● Task instructions: Scan the entries line by line and return those with "verified".

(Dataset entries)
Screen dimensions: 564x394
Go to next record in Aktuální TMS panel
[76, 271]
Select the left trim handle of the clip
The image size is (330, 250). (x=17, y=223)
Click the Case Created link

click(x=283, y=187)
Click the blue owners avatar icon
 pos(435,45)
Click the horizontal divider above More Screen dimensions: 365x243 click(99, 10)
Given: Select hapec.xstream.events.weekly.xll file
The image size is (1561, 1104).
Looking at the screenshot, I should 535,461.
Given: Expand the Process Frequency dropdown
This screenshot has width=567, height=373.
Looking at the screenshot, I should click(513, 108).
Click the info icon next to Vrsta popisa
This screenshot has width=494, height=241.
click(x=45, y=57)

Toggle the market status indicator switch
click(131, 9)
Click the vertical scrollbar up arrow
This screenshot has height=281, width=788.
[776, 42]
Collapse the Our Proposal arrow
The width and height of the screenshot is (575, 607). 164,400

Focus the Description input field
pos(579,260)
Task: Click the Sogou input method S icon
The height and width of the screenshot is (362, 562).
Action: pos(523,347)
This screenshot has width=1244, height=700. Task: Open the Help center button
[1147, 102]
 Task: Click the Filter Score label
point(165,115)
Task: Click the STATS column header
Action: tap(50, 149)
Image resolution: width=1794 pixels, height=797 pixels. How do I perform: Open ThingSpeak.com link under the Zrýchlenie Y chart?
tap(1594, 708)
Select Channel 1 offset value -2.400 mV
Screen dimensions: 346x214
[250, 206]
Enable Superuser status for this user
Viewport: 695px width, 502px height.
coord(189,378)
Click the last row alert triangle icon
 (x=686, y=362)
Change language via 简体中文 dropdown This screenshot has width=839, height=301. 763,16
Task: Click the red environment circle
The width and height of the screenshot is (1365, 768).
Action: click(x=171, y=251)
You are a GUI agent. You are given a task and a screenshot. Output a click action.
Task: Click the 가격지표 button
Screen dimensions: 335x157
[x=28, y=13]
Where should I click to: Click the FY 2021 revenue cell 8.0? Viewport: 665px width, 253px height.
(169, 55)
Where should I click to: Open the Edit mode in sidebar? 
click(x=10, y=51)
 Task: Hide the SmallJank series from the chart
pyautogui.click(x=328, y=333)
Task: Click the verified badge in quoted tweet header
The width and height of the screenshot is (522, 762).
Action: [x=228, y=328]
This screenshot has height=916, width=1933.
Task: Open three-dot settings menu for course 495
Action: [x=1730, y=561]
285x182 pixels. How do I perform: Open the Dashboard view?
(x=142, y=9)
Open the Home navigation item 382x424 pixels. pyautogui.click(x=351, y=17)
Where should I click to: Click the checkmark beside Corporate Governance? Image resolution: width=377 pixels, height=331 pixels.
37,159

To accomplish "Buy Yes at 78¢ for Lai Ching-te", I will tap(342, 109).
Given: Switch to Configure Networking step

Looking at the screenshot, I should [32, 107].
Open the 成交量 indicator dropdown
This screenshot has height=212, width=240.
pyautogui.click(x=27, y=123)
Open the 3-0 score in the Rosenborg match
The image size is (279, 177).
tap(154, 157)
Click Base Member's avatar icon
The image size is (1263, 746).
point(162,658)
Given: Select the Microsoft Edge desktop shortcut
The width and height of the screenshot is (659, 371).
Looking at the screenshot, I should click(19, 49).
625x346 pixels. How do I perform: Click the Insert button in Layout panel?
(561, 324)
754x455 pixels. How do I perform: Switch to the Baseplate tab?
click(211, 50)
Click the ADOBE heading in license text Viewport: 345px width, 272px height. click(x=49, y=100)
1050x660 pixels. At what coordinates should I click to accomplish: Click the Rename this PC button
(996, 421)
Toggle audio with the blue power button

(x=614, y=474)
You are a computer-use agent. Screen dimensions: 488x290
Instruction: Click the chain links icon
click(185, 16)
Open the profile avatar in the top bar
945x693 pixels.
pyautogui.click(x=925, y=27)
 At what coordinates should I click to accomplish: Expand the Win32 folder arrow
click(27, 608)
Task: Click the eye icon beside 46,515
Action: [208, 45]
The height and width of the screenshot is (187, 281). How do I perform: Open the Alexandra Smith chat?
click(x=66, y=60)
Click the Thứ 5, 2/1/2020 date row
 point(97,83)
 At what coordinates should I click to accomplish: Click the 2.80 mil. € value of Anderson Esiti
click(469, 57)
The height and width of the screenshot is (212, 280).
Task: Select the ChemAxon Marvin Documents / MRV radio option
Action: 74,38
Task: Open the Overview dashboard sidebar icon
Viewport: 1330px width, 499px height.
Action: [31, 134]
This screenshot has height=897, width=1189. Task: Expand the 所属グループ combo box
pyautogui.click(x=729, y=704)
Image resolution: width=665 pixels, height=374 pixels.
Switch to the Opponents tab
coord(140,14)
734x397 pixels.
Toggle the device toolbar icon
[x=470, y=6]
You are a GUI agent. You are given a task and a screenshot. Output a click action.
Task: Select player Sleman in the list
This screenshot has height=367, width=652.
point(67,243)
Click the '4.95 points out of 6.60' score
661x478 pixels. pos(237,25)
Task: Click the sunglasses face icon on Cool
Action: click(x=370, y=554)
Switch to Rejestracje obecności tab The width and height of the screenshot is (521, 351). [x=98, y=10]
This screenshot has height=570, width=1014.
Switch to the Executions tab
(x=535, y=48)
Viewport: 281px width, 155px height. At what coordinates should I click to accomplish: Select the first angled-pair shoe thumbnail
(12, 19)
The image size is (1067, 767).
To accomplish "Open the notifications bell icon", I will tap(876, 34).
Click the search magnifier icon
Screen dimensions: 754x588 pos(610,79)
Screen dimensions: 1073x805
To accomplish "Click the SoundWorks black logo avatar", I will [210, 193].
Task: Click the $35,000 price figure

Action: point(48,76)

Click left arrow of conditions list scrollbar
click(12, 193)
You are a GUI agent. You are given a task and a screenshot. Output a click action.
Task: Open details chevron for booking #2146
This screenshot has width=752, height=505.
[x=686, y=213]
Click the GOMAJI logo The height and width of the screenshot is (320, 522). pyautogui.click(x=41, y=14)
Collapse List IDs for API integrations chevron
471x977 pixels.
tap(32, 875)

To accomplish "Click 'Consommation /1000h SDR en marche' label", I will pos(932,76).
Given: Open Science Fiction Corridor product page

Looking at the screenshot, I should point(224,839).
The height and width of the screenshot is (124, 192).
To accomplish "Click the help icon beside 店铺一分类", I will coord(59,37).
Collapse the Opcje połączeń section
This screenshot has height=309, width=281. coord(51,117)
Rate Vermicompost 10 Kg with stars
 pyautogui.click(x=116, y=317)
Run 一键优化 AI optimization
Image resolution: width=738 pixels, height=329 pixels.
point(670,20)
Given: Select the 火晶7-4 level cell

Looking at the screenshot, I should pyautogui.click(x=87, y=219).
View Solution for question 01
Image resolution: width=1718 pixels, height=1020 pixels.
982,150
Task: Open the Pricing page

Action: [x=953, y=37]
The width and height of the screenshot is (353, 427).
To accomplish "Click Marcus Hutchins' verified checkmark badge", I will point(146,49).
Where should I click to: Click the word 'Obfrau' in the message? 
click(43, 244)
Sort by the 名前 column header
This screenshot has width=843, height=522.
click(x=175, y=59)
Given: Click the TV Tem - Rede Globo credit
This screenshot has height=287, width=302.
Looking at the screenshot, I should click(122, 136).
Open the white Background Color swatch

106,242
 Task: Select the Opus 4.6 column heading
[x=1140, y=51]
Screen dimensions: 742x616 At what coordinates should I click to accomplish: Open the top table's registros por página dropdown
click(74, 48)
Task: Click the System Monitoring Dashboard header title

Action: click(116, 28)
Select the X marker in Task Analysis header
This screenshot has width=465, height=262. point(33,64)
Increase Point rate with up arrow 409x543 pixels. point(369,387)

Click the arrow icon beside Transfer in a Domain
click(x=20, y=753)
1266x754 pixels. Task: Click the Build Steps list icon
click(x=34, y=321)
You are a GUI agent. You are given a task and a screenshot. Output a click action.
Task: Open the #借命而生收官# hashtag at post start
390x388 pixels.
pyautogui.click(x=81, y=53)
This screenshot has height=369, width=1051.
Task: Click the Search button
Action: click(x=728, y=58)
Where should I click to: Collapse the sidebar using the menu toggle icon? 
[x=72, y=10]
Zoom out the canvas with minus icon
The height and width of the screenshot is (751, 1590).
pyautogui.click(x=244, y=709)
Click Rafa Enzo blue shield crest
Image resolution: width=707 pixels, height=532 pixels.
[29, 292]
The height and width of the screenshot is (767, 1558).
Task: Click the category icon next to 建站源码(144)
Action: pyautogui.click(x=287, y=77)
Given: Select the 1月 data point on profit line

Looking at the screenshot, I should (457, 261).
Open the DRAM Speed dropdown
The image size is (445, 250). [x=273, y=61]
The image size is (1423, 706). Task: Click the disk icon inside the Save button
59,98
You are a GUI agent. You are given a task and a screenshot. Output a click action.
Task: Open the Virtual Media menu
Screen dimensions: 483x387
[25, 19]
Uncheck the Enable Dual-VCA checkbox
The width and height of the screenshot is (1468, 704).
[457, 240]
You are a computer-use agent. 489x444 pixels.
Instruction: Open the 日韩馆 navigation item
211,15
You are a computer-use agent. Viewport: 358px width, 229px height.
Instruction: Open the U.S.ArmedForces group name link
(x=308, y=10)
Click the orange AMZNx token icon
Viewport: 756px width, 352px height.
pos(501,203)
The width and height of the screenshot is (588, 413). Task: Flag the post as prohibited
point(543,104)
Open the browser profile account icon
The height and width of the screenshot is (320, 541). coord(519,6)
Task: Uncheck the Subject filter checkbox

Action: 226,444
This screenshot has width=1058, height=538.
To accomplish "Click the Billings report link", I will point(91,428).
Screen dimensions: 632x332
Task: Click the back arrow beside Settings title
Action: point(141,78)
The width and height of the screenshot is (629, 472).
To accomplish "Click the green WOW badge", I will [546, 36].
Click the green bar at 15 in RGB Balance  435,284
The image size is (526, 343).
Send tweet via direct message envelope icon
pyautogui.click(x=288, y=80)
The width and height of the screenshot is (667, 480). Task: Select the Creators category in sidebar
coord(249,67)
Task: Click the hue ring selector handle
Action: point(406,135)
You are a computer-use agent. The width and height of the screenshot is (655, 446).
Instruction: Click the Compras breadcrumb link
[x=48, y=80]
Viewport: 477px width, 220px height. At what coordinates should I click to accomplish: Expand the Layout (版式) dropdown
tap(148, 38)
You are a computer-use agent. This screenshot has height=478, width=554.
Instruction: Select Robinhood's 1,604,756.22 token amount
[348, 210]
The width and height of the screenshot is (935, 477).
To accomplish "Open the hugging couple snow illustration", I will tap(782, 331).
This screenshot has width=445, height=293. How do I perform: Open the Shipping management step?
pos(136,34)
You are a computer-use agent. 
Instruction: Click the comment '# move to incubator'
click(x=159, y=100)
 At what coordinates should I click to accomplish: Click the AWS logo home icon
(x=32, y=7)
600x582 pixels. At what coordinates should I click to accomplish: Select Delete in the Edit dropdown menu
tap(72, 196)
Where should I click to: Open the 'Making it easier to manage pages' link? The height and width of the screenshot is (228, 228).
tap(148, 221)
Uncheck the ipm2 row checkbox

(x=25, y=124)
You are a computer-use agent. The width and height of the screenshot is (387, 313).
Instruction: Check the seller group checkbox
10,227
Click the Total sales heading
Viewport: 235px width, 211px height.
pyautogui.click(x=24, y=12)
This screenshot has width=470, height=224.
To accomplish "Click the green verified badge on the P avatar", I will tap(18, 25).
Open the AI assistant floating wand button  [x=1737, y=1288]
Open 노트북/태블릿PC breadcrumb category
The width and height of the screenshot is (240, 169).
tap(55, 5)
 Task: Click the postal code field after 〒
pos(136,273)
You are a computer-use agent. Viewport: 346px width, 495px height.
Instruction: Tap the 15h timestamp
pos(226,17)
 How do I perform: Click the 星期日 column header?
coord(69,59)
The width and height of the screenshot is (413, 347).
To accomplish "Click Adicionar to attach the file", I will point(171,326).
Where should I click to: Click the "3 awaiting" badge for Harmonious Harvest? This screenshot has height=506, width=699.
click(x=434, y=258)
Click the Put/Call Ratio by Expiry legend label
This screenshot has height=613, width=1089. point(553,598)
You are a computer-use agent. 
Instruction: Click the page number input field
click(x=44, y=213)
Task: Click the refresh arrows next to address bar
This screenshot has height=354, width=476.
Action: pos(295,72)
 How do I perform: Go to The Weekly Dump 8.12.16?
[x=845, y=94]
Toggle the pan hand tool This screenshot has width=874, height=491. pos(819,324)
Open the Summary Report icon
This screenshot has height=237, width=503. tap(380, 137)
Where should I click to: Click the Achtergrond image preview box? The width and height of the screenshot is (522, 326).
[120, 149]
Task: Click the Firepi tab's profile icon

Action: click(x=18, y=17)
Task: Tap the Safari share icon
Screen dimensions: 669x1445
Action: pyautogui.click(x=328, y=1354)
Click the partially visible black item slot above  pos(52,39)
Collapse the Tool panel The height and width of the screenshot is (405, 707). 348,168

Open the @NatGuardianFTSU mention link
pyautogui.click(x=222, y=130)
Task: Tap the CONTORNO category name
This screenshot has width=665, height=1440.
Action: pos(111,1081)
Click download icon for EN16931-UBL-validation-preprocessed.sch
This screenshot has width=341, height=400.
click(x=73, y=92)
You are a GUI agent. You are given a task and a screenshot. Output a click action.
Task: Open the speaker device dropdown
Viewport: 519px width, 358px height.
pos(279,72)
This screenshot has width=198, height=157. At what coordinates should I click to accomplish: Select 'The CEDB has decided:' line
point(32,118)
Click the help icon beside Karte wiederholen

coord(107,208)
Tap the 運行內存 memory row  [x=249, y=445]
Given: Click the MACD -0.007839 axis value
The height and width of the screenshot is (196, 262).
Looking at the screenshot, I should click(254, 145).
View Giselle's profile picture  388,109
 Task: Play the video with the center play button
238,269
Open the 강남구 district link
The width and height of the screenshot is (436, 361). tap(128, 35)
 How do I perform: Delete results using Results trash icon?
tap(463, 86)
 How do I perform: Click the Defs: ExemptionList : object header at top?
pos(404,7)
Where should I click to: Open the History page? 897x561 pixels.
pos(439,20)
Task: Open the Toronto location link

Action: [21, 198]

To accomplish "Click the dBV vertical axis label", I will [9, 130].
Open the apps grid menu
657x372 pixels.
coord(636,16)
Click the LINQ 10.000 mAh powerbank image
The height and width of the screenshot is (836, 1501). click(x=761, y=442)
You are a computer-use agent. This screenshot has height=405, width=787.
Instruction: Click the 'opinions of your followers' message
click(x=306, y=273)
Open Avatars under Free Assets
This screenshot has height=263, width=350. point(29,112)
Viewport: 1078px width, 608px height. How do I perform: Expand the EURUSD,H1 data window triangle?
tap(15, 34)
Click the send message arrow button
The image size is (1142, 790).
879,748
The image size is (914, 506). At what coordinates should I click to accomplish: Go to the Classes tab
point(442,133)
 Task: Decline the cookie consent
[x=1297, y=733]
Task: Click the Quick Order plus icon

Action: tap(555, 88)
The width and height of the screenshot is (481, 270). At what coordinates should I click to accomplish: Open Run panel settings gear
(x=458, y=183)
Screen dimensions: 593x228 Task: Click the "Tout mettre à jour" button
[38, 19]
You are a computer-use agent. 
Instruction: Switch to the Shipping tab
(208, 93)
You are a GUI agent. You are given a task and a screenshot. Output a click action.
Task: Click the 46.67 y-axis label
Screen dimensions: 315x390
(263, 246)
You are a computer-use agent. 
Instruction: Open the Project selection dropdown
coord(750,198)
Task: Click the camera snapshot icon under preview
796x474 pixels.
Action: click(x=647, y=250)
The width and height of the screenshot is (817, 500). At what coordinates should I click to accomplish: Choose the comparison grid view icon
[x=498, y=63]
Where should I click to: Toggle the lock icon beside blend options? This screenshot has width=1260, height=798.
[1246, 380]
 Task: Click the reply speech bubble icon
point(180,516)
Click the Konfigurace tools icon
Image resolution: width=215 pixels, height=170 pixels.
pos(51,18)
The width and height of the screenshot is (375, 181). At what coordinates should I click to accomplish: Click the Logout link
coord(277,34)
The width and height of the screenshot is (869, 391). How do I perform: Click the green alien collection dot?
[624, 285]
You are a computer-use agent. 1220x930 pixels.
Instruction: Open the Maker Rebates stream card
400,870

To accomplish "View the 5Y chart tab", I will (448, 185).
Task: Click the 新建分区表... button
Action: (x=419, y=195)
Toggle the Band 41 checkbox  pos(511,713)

● Written response:
Task: Click the verified badge in quoted tweet header
To accomplish "Click Marcus Hutchins' verified checkmark badge", I will point(146,49).
To accomplish "Click the green verified badge on the P avatar", I will tap(18, 25).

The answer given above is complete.